In regard to issue 1, we have been informed by the Office of Inspection and Control that while Evergreen's application for participation in the Bureau of Census' Automated Export Reporting Program is currently being considered, to date it has not been accepted. We note that Attachment B of your letter is merely a blank sample authorization request. Consequently, Evergreen was not an "automatic filer" or "electronic filer" of Department of Commerce validated licenses on the date of the vessel clearance in question. Accordingly, Evergreen was not exempt from the requirement to file an SED pursuant to the aforementioned Customs Regulations.

Assuming, arguendo, Evergreen's status as an "automatic filer" or "electronic filer" as discussed above, the bill of lading nonetheless had to be presented prior to the lading or exportation of the cargo pursuant to 15 CFR 786.1(c)(2). We note that Evergreen did not present the bill of lading prior to the lading or exportation and they further stated that the manifest was filed complete when in fact it was not.

As for Evergreen's reliance on the February 27, 1987, letter from the District Director of Norfolk, we note that the statement contained therein regarding the filing of bills of lading is not consistent with Customs policy on this matter.

Accordingly, we find that the circumstances of this case constitute a violation of 46 U.S.C. App. 91. We also concur with the recommendation of the Baltimore District Director that Evergreen has not presented any additional facts which would justify cancellation of the penalty. Therefore the supplemental petition is properly denied.

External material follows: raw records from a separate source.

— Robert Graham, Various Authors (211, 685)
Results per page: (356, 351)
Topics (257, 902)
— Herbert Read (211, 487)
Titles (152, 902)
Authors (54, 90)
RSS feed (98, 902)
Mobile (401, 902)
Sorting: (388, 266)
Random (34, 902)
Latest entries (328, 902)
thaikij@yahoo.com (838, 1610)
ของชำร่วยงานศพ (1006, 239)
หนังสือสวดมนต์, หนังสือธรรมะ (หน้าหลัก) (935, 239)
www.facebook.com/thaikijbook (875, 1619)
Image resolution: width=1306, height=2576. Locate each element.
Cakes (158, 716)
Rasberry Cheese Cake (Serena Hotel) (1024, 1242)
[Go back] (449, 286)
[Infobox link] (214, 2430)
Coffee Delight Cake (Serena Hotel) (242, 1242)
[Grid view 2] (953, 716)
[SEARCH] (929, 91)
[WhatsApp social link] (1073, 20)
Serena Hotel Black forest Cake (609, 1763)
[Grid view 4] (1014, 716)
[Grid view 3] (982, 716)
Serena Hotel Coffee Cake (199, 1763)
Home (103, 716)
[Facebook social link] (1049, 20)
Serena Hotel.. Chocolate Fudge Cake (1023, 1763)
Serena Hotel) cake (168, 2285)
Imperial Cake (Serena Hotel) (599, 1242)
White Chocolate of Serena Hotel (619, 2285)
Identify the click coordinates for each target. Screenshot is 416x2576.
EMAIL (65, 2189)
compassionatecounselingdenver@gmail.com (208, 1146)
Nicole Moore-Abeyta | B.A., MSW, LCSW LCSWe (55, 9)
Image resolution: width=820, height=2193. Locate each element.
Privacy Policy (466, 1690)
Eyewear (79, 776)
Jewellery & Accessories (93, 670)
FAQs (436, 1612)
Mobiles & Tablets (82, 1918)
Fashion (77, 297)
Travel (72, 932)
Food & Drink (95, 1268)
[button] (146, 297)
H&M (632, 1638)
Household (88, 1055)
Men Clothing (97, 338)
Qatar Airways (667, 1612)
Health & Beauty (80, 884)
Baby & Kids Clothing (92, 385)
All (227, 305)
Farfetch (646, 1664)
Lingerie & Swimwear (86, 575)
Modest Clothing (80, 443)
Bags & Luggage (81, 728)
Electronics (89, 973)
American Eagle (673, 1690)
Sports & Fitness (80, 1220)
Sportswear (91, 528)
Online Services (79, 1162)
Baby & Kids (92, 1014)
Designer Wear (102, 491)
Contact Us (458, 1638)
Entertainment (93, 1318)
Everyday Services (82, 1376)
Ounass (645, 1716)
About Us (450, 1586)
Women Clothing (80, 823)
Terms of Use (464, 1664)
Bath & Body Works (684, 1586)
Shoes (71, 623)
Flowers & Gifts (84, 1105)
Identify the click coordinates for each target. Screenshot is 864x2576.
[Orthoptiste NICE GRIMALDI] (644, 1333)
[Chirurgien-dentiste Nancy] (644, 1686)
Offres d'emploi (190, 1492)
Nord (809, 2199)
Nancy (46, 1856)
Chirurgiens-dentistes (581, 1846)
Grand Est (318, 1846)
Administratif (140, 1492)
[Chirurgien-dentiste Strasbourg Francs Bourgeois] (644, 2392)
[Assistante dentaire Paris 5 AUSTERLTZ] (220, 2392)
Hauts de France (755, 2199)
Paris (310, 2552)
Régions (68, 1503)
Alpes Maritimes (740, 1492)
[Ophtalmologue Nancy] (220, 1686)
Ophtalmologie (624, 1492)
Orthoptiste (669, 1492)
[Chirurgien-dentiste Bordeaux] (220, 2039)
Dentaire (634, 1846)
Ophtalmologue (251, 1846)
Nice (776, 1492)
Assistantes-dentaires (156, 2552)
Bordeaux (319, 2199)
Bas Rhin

In regard to issue 2, we note that 46 U.S.C. App. 91 penalties are properly assessed against the master of the vessel. However, for practical reasons the penalty notice is sent to the vessel line or agent. We will clarify the correct citation procedures with our field offices.


1. The failure to submit a bill of lading referencing a Commerce Department license prior to a vessel's clearance is a violation of 46 U.S.C. App. 91.

2. A penalty for violation of 46 U.S.C. App. 91 is properly assessed against the master.